* **Problem requirements**
Start to finish, repeat the records exactly.

* **Data to process**
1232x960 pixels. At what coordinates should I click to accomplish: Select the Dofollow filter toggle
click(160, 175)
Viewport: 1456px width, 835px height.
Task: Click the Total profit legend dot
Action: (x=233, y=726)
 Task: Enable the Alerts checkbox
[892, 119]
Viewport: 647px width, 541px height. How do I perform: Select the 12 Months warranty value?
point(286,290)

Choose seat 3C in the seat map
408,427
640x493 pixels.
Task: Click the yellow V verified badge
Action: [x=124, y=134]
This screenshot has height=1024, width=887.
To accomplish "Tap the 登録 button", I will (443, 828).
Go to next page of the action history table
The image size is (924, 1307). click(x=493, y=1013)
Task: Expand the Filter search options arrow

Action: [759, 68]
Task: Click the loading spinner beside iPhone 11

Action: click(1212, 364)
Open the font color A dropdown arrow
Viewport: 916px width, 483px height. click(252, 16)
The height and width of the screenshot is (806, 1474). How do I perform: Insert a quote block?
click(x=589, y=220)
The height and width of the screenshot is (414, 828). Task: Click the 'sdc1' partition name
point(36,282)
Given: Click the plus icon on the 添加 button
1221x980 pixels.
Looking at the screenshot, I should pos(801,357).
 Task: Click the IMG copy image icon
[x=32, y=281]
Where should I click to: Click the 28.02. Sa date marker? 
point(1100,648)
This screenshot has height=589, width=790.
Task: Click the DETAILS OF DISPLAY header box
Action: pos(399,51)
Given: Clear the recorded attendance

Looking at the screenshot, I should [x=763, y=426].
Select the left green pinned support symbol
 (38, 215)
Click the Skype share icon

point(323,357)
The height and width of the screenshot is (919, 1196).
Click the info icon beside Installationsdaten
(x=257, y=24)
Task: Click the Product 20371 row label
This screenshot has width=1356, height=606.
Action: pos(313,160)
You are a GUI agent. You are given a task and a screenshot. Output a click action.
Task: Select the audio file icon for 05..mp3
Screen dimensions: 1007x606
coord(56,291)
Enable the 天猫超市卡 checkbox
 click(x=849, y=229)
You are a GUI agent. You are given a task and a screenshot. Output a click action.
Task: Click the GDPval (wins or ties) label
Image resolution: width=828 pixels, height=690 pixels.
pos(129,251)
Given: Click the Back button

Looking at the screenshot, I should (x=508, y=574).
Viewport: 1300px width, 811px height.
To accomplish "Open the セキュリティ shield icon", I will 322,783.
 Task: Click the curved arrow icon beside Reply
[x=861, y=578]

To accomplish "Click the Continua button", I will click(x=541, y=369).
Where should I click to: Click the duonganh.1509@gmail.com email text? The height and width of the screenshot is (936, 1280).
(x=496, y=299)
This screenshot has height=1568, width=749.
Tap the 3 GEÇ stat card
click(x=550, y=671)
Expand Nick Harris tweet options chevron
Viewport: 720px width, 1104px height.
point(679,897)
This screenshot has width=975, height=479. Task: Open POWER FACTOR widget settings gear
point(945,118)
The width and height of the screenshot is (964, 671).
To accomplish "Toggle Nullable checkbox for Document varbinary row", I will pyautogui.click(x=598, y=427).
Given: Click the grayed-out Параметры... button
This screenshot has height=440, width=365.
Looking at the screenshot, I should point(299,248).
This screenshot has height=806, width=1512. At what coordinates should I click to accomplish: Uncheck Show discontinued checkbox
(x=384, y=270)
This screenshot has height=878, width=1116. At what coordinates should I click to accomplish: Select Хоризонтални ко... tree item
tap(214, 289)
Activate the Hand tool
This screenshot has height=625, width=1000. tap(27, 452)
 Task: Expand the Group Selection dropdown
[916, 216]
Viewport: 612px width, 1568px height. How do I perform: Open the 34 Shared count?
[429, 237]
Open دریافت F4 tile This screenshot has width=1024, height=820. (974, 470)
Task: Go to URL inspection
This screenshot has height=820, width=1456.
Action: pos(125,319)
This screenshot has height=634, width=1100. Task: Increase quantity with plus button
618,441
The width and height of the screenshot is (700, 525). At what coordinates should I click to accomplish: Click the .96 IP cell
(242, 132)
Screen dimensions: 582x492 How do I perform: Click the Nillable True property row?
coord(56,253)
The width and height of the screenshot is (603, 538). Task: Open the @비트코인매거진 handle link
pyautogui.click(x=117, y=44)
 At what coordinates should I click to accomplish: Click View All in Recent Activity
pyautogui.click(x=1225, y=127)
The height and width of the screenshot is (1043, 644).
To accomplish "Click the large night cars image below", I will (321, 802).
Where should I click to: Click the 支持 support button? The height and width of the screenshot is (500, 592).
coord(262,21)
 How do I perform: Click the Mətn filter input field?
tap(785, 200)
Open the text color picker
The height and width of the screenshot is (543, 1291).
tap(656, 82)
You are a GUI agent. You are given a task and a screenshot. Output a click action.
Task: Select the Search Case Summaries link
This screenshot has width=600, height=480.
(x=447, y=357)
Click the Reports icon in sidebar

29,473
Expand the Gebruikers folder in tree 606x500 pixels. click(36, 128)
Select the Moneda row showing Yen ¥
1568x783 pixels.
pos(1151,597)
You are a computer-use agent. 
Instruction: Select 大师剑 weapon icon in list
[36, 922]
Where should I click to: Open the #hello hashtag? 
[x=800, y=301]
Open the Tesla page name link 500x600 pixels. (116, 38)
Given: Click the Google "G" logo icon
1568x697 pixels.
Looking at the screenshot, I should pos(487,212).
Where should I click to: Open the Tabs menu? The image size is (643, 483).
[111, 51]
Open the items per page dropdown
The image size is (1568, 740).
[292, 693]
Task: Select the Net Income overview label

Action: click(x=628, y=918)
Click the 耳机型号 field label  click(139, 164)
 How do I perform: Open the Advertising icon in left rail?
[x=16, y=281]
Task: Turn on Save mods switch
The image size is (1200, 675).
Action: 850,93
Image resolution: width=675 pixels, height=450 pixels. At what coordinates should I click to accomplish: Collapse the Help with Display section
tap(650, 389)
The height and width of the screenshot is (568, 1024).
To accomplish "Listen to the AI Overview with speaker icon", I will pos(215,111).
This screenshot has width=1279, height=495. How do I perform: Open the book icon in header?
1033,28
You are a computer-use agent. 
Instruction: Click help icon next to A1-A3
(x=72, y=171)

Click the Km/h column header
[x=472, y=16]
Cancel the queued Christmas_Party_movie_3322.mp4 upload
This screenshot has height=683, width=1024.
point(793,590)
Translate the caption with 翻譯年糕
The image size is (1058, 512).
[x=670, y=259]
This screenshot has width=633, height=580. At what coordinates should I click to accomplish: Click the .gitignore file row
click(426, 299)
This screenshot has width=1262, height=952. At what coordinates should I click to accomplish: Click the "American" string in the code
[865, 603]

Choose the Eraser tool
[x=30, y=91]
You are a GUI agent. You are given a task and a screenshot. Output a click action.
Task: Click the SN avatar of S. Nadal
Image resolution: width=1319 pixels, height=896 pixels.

* **Task result**
1232x960 pixels. At what coordinates should I click to accomplish: Select the Dofollow filter toggle
click(160, 175)
Viewport: 1456px width, 835px height.
Task: Click the Total profit legend dot
Action: (x=233, y=726)
 Task: Enable the Alerts checkbox
[892, 119]
Viewport: 647px width, 541px height. How do I perform: Select the 12 Months warranty value?
point(286,290)

Choose seat 3C in the seat map
408,427
640x493 pixels.
Task: Click the yellow V verified badge
Action: [x=124, y=134]
This screenshot has height=1024, width=887.
To accomplish "Tap the 登録 button", I will (443, 828).
Go to next page of the action history table
The image size is (924, 1307). click(x=493, y=1013)
Task: Expand the Filter search options arrow

Action: [759, 68]
Task: Click the loading spinner beside iPhone 11

Action: click(1212, 364)
Open the font color A dropdown arrow
Viewport: 916px width, 483px height. click(252, 16)
The height and width of the screenshot is (806, 1474). How do I perform: Insert a quote block?
click(x=589, y=220)
The height and width of the screenshot is (414, 828). Task: Click the 'sdc1' partition name
point(36,282)
Given: Click the plus icon on the 添加 button
1221x980 pixels.
Looking at the screenshot, I should pos(801,357).
 Task: Click the IMG copy image icon
[x=32, y=281]
Where should I click to: Click the 28.02. Sa date marker? 
point(1100,648)
This screenshot has height=589, width=790.
Task: Click the DETAILS OF DISPLAY header box
Action: pos(399,51)
Given: Clear the recorded attendance

Looking at the screenshot, I should [x=763, y=426].
Select the left green pinned support symbol
 (38, 215)
Click the Skype share icon

point(323,357)
The height and width of the screenshot is (919, 1196).
Click the info icon beside Installationsdaten
(x=257, y=24)
Task: Click the Product 20371 row label
This screenshot has width=1356, height=606.
Action: pos(313,160)
You are a GUI agent. You are given a task and a screenshot. Output a click action.
Task: Select the audio file icon for 05..mp3
Screen dimensions: 1007x606
coord(56,291)
Enable the 天猫超市卡 checkbox
 click(x=849, y=229)
You are a GUI agent. You are given a task and a screenshot. Output a click action.
Task: Click the GDPval (wins or ties) label
Image resolution: width=828 pixels, height=690 pixels.
pos(129,251)
Given: Click the Back button

Looking at the screenshot, I should (x=508, y=574).
Viewport: 1300px width, 811px height.
To accomplish "Open the セキュリティ shield icon", I will 322,783.
 Task: Click the curved arrow icon beside Reply
[x=861, y=578]

To accomplish "Click the Continua button", I will click(x=541, y=369).
Where should I click to: Click the duonganh.1509@gmail.com email text? The height and width of the screenshot is (936, 1280).
(x=496, y=299)
This screenshot has height=1568, width=749.
Tap the 3 GEÇ stat card
click(x=550, y=671)
Expand Nick Harris tweet options chevron
Viewport: 720px width, 1104px height.
point(679,897)
This screenshot has width=975, height=479. Task: Open POWER FACTOR widget settings gear
point(945,118)
The width and height of the screenshot is (964, 671).
To accomplish "Toggle Nullable checkbox for Document varbinary row", I will pyautogui.click(x=598, y=427).
Given: Click the grayed-out Параметры... button
This screenshot has height=440, width=365.
Looking at the screenshot, I should point(299,248).
This screenshot has height=806, width=1512. At what coordinates should I click to accomplish: Uncheck Show discontinued checkbox
(x=384, y=270)
This screenshot has height=878, width=1116. At what coordinates should I click to accomplish: Select Хоризонтални ко... tree item
tap(214, 289)
Activate the Hand tool
This screenshot has height=625, width=1000. tap(27, 452)
 Task: Expand the Group Selection dropdown
[916, 216]
Viewport: 612px width, 1568px height. How do I perform: Open the 34 Shared count?
[429, 237]
Open دریافت F4 tile This screenshot has width=1024, height=820. (974, 470)
Task: Go to URL inspection
This screenshot has height=820, width=1456.
Action: pos(125,319)
This screenshot has height=634, width=1100. Task: Increase quantity with plus button
618,441
The width and height of the screenshot is (700, 525). At what coordinates should I click to accomplish: Click the .96 IP cell
(242, 132)
Screen dimensions: 582x492 How do I perform: Click the Nillable True property row?
coord(56,253)
The width and height of the screenshot is (603, 538). Task: Open the @비트코인매거진 handle link
pyautogui.click(x=117, y=44)
 At what coordinates should I click to accomplish: Click View All in Recent Activity
pyautogui.click(x=1225, y=127)
The height and width of the screenshot is (1043, 644).
To accomplish "Click the large night cars image below", I will (321, 802).
Where should I click to: Click the 支持 support button? The height and width of the screenshot is (500, 592).
coord(262,21)
 How do I perform: Click the Mətn filter input field?
tap(785, 200)
Open the text color picker
The height and width of the screenshot is (543, 1291).
tap(656, 82)
You are a GUI agent. You are given a task and a screenshot. Output a click action.
Task: Select the Search Case Summaries link
This screenshot has width=600, height=480.
(x=447, y=357)
Click the Reports icon in sidebar

29,473
Expand the Gebruikers folder in tree 606x500 pixels. click(36, 128)
Select the Moneda row showing Yen ¥
1568x783 pixels.
pos(1151,597)
You are a computer-use agent. 
Instruction: Select 大师剑 weapon icon in list
[36, 922]
Where should I click to: Open the #hello hashtag? 
[x=800, y=301]
Open the Tesla page name link 500x600 pixels. (116, 38)
Given: Click the Google "G" logo icon
1568x697 pixels.
Looking at the screenshot, I should pos(487,212).
Where should I click to: Open the Tabs menu? The image size is (643, 483).
[111, 51]
Open the items per page dropdown
The image size is (1568, 740).
[292, 693]
Task: Select the Net Income overview label

Action: click(x=628, y=918)
Click the 耳机型号 field label  click(139, 164)
 How do I perform: Open the Advertising icon in left rail?
[x=16, y=281]
Task: Turn on Save mods switch
The image size is (1200, 675).
Action: 850,93
Image resolution: width=675 pixels, height=450 pixels. At what coordinates should I click to accomplish: Collapse the Help with Display section
tap(650, 389)
The height and width of the screenshot is (568, 1024).
To accomplish "Listen to the AI Overview with speaker icon", I will pos(215,111).
This screenshot has width=1279, height=495. How do I perform: Open the book icon in header?
1033,28
You are a computer-use agent. 
Instruction: Click help icon next to A1-A3
(x=72, y=171)

Click the Km/h column header
[x=472, y=16]
Cancel the queued Christmas_Party_movie_3322.mp4 upload
This screenshot has height=683, width=1024.
point(793,590)
Translate the caption with 翻譯年糕
The image size is (1058, 512).
[x=670, y=259]
This screenshot has width=633, height=580. At what coordinates should I click to accomplish: Click the .gitignore file row
click(426, 299)
This screenshot has width=1262, height=952. At what coordinates should I click to accomplish: Click the "American" string in the code
[865, 603]

Choose the Eraser tool
[x=30, y=91]
You are a GUI agent. You are given a task and a screenshot. Output a click action.
Task: Click the SN avatar of S. Nadal
Image resolution: width=1319 pixels, height=896 pixels.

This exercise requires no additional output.